Task brief
Only the lines below, from the one with "Given: Open the ニュース menu item" through the one with "This screenshot has height=1568, width=433.", are to be written out, exactly.

Provided records
──────────────────────────────
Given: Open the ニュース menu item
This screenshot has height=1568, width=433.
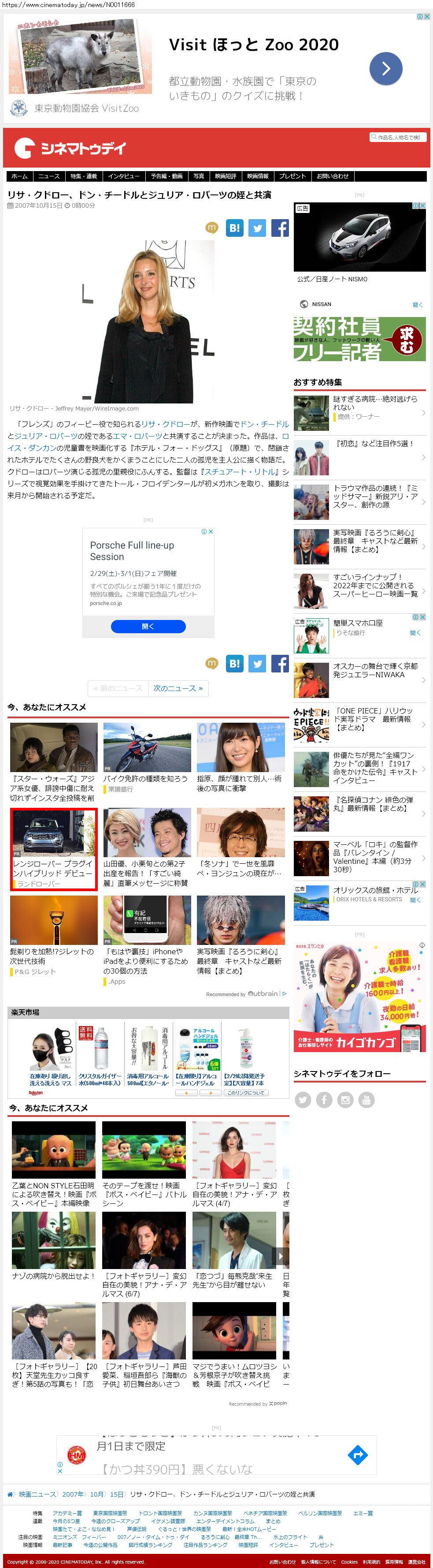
──────────────────────────────
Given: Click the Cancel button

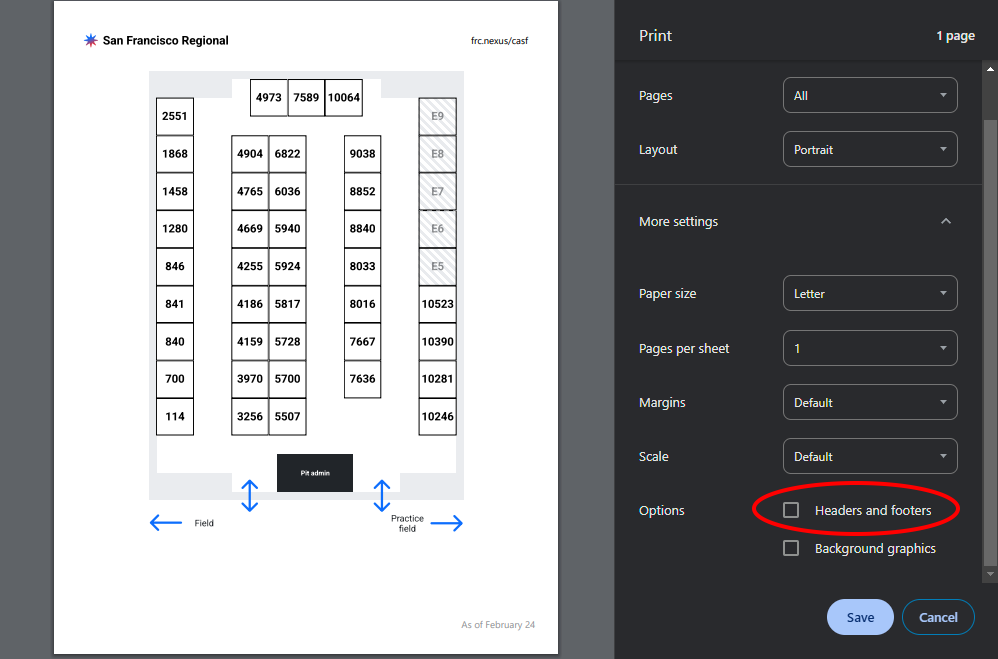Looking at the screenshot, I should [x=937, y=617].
──────────────────────────────
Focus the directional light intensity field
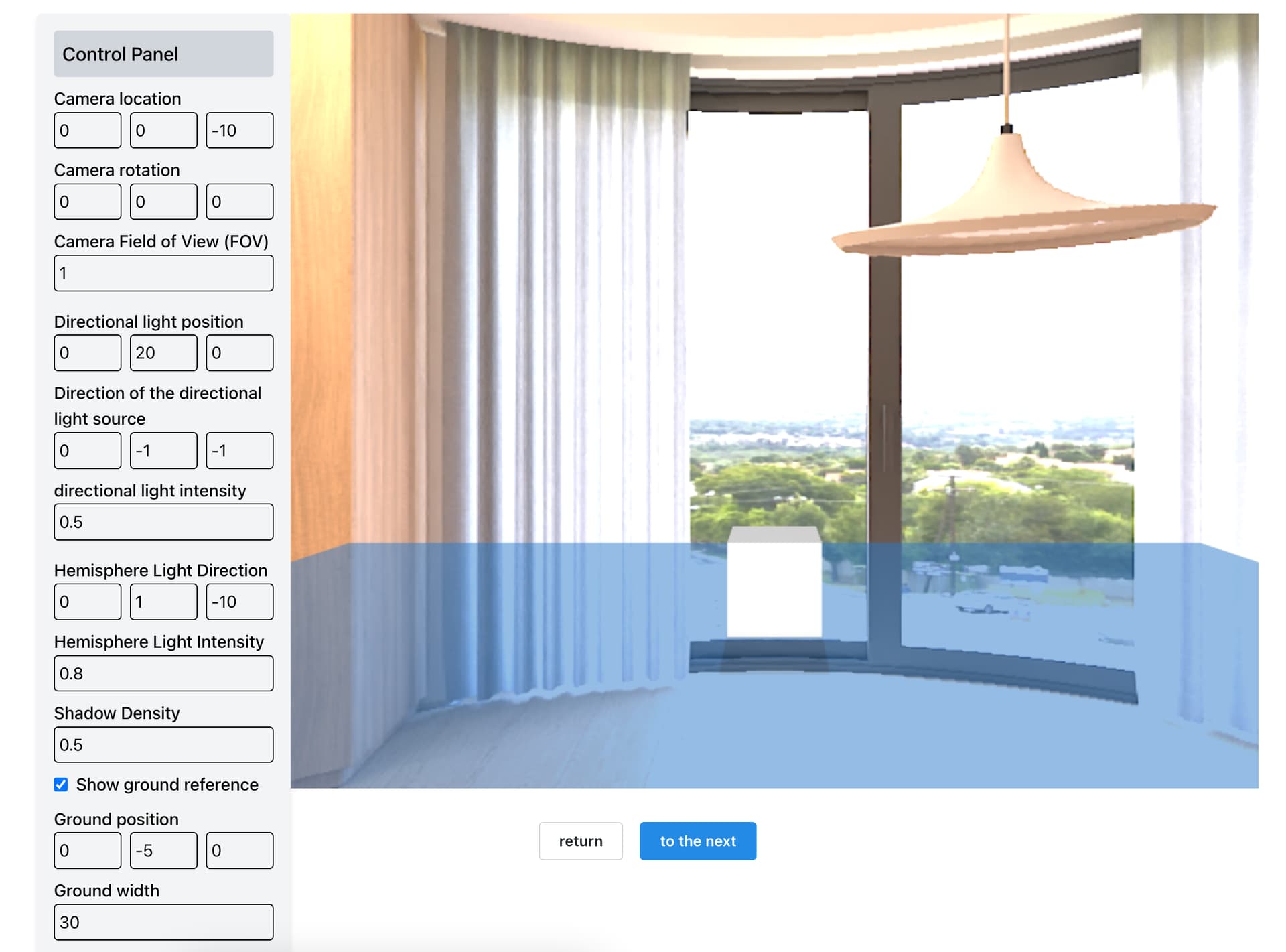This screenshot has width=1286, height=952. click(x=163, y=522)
──────────────────────────────
Task output
Given: Open the ニュース menu item
This screenshot has height=1568, width=433.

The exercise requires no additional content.